Social Security is in similarly dire straits, but for different reasons. Because it is financed in a pay-as-you-go manner, current workers’ Social Security taxes are used to pay for the benefits of current retirees. In 1935 when Social Security was enacted, there were about 42 working-age Americans for each retiree, more than enough to cover the costs. Each worker, on average, was contributing less than 2.5% of the benefits of one retiree. However, due to demographic changes, like longer life spans and earlier retirement ages, by 2030 each worker will be paying for nearly 50% of the benefits for one retiree. That's an unsustainable cost structure that threatens our ability to extend Social Security to future generations.
Social support programs like Medicaid and SNAP are also in jeopardy. As a shared program between states and the federal government, Medicaid’s rapid growth is putting enormous stress on both federal and state balance sheets. CBO estimates that federal spending on Medicaid will grow from nearly $276 billion in 2013 to nearly $622 billion over the next ten years. State budgets are already stretched thin in trying to deal with current programmatic increases, and most won't be able to absorb future increases on top of it. All Americans will pay more for the broken Medicaid system, both in higher taxes and in lower quality of care, due to decreased access as a result of low reimbursement rates.
Where I stand on Medicare, Social Security, Medicaid and welfare programs
- We must ensure that the social safety net remains in place for those that need it most: I support a safety net that directs assistance to the truly needy, provides greater incentives to work and save, and strengthens programs aimed at helping Americans get back on their feet.
- Our mandatory spending programs are in danger of insolvency; in order to preserve them for current and future beneficiaries, we must reform them now: If Congress wants to avoid defaulting on federal health and retirement programs, it must adopt a program of gradual adjustment now—one that frees the nation from our debt crisis, strengthens its health and retirement safety net, protects those in or near retirement from any disruptions in their benefits, and supports robust economic growth and job creation. The FY14 Republican Budget outlines exactly what we in Congress can do to achieve these goals. As a former Member of the House Budget Committee, I helped create the Republican Budget that outlines exactly what we in Congress can do to achieve these goals.
- Any changes to Medicare should be made without disrupting services for those in and near retirement, and should provide more support for the poor and sick: I have only voted in favor of reform plans that exempt those over the age of 55 from any changes whatsoever.

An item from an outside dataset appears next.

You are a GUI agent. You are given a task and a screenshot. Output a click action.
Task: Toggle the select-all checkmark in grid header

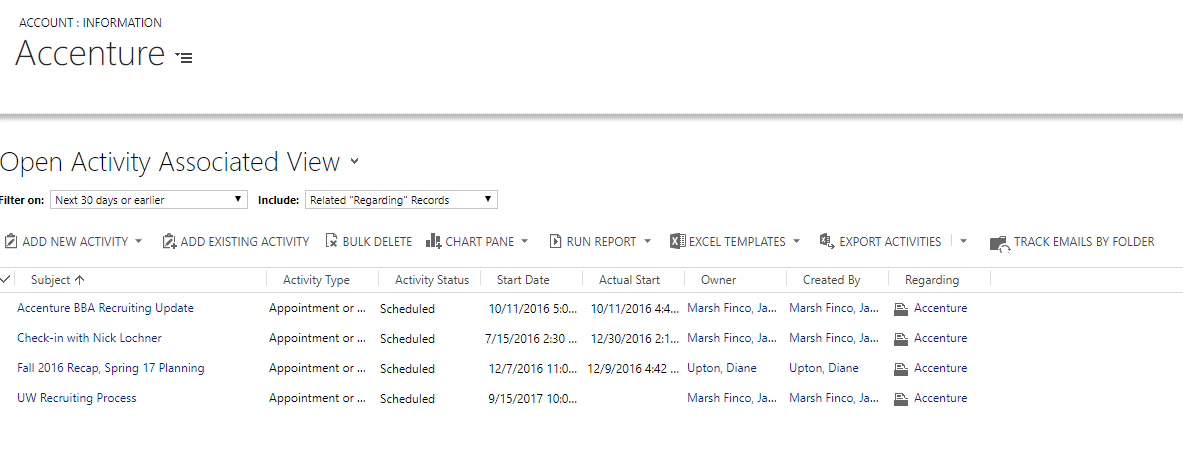7,279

If you are at or near retirement age, you should see NO changes to the benefits you're receiving, or already plan to receive. The budget I helped create would give those under the age of 55 a choice of either traditional fee-for-service Medicare, or any of a number of approved private insurance plans. If a senior chose a private plan, Medicare would provide a direct premium payment to offset the cost. This federal contribution would be risk-adjusted so that the sickest seniors and the poorest seniors are protected from high premiums and adverse selection by insurers; conversely, healthy and higher income individuals receive less of a benefit.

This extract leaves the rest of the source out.